Voraussetzung eines richterlichen Protokolls; Einführung und Verwertung eines Urkundenbeweises

Bibliographie

Gericht
BGH
Datum
19.03.2004
Aktenzeichen
2 StR 6/04
Entscheidungsform
Beschluss
Referenz
WKRS 2004, 12106
Entscheidungsname
[keine Angabe]
ECLI
[keine Angabe]

Verfahrensgang

vorgehend
LG Aachen - 12.09.2003 - AZ: 61 KLs/53 Js 793/02
nachfolgend
BVerfG - 30.06.2005 - AZ: 2 BvR 1502/04

Fundstelle

  • NStZ-RR 2005, 258 (Kurzinformation)

Verfahrensgegenstand

Vergewaltigung u.a.

Der 2. Strafsenat des Bundesgerichtshofs hat
auf Antrag des Generalbundesanwalts und nach Anhörung des Beschwerdeführers
am 19. März 2004
gemäß § 349 Abs. 2 StPO
beschlossen:

Tenor:

Die Revision des Angeklagten gegen das Urteil des Landgerichts Aachen vom 12. September 2003 wird als unbegründet verworfen, da die Nachprüfung des Urteils auf Grund der Revisionsrechtfertigung keinen Rechtsfehler zum Nachteil des Angeklagten ergeben hat.

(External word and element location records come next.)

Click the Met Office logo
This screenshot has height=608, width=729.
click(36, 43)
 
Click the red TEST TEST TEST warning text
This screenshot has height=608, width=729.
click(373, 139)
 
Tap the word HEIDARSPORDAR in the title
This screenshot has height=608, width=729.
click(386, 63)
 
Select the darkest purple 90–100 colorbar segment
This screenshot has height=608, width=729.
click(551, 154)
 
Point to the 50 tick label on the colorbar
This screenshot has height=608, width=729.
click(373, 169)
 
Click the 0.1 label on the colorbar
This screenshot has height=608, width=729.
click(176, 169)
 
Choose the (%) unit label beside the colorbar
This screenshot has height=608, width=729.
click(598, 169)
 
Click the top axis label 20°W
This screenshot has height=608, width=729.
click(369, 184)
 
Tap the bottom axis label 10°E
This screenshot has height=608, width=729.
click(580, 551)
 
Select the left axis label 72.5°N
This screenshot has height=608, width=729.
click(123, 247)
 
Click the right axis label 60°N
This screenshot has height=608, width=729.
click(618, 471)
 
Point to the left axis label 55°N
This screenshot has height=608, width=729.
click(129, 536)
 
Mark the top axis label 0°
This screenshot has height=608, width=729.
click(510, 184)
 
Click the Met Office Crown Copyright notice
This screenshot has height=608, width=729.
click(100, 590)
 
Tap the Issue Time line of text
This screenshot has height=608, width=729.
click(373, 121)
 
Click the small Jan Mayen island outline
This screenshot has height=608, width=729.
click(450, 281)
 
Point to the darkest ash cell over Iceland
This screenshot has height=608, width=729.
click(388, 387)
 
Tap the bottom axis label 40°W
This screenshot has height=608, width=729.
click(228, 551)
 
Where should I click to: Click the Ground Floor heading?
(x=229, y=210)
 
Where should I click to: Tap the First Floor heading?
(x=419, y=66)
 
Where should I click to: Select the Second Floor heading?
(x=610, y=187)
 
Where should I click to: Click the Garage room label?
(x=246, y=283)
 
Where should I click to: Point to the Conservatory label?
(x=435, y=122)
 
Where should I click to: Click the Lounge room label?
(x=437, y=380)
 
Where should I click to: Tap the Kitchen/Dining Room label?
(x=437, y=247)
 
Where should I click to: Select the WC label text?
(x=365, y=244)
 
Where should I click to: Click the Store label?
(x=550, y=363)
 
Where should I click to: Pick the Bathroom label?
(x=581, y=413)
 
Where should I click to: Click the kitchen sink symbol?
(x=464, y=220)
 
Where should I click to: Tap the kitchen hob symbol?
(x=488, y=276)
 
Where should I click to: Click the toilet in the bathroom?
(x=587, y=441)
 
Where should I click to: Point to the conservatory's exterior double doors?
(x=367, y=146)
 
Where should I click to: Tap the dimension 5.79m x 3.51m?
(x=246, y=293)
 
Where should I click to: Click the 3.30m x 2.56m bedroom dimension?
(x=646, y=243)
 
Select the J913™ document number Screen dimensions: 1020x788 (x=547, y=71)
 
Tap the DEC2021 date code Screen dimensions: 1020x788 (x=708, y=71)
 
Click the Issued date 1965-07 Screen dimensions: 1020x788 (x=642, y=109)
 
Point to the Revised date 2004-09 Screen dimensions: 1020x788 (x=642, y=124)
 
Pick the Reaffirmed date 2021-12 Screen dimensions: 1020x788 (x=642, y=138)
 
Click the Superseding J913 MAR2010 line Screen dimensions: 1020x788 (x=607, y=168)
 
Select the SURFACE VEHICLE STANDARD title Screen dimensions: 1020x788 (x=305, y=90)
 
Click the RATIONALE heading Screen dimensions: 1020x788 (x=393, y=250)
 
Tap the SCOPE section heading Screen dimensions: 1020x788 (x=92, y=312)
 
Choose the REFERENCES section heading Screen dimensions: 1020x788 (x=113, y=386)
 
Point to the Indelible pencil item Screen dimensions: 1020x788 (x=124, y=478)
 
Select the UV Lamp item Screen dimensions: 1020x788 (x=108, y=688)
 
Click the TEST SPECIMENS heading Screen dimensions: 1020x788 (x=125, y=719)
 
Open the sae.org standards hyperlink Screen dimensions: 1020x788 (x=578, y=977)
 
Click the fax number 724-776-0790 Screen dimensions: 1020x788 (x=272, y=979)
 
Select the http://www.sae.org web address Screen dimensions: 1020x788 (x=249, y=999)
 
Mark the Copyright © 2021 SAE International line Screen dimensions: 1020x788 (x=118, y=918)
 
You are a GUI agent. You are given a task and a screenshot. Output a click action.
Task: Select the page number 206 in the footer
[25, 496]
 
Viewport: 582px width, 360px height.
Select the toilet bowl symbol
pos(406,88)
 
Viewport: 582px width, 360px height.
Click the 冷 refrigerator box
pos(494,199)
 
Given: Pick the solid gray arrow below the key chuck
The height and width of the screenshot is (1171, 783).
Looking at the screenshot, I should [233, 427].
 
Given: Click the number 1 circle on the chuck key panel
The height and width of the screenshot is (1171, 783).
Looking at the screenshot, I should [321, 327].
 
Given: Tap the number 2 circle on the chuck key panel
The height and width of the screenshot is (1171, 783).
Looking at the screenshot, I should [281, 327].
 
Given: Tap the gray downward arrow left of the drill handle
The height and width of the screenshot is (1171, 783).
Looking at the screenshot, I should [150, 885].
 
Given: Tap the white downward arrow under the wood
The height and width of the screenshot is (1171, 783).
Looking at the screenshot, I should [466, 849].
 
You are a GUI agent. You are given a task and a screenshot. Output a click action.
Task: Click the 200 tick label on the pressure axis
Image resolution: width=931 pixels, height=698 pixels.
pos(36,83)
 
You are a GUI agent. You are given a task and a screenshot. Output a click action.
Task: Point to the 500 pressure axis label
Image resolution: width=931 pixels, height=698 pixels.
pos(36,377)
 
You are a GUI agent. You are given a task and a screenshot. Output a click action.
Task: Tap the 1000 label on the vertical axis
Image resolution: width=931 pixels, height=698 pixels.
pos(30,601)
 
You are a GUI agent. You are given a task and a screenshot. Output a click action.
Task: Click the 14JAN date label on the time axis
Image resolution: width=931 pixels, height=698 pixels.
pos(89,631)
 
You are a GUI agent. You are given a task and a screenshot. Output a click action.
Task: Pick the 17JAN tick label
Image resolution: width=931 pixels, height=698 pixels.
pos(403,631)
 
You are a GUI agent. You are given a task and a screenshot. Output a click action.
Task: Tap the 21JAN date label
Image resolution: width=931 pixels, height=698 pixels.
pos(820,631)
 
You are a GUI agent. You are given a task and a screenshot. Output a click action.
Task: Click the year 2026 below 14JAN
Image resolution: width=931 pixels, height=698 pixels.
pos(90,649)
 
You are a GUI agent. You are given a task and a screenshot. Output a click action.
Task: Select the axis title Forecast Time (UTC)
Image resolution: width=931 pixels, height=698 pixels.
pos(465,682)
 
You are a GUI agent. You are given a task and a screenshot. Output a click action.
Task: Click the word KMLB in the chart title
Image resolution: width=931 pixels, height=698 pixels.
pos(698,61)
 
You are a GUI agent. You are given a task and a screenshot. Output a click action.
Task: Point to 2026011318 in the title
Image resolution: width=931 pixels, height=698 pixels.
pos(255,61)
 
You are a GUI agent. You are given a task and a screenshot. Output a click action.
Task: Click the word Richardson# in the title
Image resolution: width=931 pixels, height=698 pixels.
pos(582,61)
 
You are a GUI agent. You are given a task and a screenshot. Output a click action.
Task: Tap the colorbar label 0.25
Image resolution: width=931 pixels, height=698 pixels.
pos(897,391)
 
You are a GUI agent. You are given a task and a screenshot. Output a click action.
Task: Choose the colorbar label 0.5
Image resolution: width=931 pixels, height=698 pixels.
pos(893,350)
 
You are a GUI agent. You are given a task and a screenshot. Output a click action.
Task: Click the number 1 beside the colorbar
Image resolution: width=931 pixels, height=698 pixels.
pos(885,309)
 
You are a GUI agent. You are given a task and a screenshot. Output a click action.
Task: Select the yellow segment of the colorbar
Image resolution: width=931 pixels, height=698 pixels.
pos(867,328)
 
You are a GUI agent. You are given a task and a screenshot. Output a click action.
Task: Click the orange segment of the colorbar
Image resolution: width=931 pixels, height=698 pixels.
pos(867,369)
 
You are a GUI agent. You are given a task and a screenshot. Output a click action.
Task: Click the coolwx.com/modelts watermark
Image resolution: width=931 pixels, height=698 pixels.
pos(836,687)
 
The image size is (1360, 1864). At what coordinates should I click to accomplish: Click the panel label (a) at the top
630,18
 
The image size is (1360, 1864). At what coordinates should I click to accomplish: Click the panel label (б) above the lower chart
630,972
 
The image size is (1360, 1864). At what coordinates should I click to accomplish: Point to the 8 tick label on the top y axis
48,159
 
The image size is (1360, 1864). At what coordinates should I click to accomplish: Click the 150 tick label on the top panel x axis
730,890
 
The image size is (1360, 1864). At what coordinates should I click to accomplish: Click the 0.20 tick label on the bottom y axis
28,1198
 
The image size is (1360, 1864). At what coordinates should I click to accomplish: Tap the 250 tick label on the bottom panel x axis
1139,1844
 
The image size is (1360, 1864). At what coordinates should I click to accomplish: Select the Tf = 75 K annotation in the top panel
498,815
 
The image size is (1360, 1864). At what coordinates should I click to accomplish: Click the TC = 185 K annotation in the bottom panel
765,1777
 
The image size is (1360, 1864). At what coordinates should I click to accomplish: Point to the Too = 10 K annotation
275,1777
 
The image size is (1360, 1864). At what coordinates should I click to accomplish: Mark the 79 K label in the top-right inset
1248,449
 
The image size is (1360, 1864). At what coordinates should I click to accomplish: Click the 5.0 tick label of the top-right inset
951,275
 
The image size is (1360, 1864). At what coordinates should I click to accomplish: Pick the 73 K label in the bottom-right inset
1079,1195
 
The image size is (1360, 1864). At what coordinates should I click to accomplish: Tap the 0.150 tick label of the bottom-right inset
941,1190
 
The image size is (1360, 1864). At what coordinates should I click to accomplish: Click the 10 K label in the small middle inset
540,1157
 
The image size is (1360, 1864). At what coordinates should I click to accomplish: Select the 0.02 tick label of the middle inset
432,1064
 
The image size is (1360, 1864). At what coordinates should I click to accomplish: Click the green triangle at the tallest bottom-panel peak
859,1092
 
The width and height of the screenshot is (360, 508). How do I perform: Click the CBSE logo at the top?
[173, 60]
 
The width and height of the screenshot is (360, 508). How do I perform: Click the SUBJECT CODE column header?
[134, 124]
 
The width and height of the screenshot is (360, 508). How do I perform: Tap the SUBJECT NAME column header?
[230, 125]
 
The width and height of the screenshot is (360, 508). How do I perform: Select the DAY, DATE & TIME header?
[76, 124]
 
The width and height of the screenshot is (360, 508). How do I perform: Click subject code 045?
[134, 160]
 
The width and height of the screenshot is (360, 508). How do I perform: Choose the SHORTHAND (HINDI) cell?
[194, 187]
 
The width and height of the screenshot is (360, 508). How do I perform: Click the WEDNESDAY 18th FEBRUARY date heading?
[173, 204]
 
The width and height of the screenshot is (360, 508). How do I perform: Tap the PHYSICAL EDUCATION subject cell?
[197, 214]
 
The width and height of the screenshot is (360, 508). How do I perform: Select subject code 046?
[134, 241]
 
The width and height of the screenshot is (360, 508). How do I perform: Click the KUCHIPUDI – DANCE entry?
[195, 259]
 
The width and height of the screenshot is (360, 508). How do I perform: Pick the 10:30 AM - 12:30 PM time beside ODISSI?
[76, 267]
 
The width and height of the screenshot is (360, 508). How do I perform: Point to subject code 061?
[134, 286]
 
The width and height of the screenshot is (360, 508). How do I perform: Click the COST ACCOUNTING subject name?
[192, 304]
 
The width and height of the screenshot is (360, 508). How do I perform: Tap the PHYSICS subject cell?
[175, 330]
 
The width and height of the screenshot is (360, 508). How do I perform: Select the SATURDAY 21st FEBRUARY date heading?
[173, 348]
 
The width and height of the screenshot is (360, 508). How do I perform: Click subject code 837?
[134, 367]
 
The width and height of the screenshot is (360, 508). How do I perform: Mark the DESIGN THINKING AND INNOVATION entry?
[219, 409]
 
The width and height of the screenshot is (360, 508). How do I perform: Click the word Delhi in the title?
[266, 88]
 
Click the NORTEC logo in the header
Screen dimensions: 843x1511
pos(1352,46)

Das von dem Angeklagten vor dem Haftrichter abgegebene Geständnis konnte im Wege des Urkundenbeweises nach § 254 StPO eingeführt und verwertet werden. Dass das Protokoll dem Angeklagten nicht zum Zwecke der Genehmigung vorgelesen und von ihm weder genehmigt noch unterschrieben wurde, nimmt ihm nicht die Eigenschaft als richterliches Protokoll im Sinne des § 168 a StPO.

Der Beschwerdeführer hat die Kosten des Rechtsmittels und die der Nebenkläger im Revisionsverfahren entstandenen notwendigen Auslagen zu tragen.